| What needs to be done |
Your answer should be the lines below from the one with "Instruction: Click the Cancella column header" to the one with "You are a computer-use agent. Viewport: 602px", both included, given again exactly and with nothing added.
•••
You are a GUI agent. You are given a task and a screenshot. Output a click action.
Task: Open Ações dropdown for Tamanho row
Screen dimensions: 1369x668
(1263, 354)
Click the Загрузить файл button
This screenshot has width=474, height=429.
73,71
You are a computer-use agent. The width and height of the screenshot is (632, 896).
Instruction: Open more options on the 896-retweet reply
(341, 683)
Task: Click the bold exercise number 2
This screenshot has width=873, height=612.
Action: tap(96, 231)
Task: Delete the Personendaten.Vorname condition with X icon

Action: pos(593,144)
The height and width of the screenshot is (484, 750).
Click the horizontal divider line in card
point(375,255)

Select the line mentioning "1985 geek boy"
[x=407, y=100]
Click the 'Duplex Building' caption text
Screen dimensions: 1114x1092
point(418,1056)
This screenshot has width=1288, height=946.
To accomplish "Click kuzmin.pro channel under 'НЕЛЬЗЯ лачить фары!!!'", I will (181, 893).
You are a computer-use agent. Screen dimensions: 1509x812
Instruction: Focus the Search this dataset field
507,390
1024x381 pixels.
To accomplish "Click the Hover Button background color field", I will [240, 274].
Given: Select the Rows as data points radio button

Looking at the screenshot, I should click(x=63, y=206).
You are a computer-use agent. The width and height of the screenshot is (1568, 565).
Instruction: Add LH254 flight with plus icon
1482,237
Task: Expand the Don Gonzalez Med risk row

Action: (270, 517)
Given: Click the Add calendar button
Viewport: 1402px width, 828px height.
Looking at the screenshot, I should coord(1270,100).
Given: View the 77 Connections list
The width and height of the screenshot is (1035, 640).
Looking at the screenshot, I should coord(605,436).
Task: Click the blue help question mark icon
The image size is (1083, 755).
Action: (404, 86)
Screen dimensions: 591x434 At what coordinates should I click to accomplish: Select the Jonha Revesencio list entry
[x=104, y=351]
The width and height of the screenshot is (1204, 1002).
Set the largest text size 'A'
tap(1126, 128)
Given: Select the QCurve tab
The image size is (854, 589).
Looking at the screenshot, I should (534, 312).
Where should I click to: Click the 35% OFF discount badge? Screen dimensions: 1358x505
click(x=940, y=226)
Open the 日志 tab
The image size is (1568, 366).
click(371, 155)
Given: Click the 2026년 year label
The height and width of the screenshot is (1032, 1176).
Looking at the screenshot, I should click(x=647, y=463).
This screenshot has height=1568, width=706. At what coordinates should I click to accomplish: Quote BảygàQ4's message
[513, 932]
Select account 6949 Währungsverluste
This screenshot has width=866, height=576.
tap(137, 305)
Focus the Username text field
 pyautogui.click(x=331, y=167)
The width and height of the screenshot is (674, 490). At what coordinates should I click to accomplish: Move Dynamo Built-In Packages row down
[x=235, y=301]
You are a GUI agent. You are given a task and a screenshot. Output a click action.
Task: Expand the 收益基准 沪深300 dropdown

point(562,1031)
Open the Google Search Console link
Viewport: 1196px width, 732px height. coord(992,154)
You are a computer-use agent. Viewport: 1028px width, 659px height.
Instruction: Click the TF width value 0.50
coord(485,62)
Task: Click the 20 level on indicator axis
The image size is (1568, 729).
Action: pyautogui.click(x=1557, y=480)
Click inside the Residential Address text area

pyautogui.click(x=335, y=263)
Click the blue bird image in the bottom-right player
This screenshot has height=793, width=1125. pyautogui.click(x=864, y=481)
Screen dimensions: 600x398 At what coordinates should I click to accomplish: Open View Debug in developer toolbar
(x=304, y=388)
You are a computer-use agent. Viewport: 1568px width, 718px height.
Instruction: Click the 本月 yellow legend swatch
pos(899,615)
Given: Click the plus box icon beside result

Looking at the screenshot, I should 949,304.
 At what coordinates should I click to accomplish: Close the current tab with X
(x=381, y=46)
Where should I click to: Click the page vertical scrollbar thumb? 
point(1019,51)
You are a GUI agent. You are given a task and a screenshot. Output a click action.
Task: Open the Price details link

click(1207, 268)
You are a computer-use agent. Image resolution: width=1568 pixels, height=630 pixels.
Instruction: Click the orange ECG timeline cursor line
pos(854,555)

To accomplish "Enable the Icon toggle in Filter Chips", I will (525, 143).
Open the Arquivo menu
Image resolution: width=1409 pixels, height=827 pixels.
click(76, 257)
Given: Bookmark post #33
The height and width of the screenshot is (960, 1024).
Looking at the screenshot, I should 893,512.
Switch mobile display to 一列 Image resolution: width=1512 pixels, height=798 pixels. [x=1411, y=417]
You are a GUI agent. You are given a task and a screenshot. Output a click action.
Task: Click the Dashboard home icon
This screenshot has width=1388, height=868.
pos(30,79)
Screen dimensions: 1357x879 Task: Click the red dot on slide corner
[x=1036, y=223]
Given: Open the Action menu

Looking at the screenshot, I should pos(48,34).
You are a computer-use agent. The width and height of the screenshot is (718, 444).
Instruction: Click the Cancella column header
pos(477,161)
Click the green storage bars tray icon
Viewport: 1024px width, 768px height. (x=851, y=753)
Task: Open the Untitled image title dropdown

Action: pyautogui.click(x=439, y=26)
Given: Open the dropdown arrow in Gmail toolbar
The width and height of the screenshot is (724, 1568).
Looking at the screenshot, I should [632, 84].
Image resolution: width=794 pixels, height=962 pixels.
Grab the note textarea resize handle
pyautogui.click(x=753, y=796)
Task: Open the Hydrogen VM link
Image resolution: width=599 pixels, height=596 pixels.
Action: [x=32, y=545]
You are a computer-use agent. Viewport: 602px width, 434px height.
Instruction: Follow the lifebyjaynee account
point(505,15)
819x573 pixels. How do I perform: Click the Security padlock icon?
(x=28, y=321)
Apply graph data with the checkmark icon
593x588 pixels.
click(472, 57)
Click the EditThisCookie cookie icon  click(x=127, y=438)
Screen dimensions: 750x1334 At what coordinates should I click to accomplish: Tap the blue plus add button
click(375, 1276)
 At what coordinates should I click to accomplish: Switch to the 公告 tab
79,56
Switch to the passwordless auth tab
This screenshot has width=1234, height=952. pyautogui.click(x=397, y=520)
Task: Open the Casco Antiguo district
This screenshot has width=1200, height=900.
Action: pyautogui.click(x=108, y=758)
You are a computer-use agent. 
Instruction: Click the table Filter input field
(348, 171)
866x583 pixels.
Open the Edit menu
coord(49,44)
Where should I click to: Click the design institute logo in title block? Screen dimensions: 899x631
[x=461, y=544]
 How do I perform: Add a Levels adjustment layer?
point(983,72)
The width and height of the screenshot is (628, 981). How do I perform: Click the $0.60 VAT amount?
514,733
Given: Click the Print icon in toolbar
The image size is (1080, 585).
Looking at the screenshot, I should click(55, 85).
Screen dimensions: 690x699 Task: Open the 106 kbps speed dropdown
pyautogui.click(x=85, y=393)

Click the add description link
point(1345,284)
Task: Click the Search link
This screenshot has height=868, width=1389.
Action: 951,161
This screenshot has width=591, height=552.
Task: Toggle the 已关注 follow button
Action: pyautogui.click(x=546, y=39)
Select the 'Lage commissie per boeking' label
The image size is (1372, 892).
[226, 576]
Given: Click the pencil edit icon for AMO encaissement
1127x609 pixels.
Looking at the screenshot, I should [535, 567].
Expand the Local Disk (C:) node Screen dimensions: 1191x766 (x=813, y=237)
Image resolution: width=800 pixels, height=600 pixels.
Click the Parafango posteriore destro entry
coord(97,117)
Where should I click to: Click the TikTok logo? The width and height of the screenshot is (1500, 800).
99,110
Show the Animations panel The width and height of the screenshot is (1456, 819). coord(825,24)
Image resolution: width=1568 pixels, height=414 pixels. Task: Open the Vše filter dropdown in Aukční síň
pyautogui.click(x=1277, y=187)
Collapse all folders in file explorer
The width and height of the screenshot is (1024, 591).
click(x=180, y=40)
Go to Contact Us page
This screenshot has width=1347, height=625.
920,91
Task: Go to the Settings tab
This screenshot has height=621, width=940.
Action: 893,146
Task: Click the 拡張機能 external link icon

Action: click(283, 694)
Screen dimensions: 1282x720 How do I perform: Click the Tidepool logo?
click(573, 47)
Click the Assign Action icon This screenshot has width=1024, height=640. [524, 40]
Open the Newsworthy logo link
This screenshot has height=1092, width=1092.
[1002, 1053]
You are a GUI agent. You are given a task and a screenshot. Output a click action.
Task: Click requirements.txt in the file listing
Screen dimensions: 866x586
•••
| Response for this exercise |
Instruction: Click the Cancella column header
pos(477,161)
Click the green storage bars tray icon
Viewport: 1024px width, 768px height. (x=851, y=753)
Task: Open the Untitled image title dropdown

Action: pyautogui.click(x=439, y=26)
Given: Open the dropdown arrow in Gmail toolbar
The width and height of the screenshot is (724, 1568).
Looking at the screenshot, I should [632, 84].
Image resolution: width=794 pixels, height=962 pixels.
Grab the note textarea resize handle
pyautogui.click(x=753, y=796)
Task: Open the Hydrogen VM link
Image resolution: width=599 pixels, height=596 pixels.
Action: [x=32, y=545]
You are a computer-use agent. Viewport: 602px width, 434px height.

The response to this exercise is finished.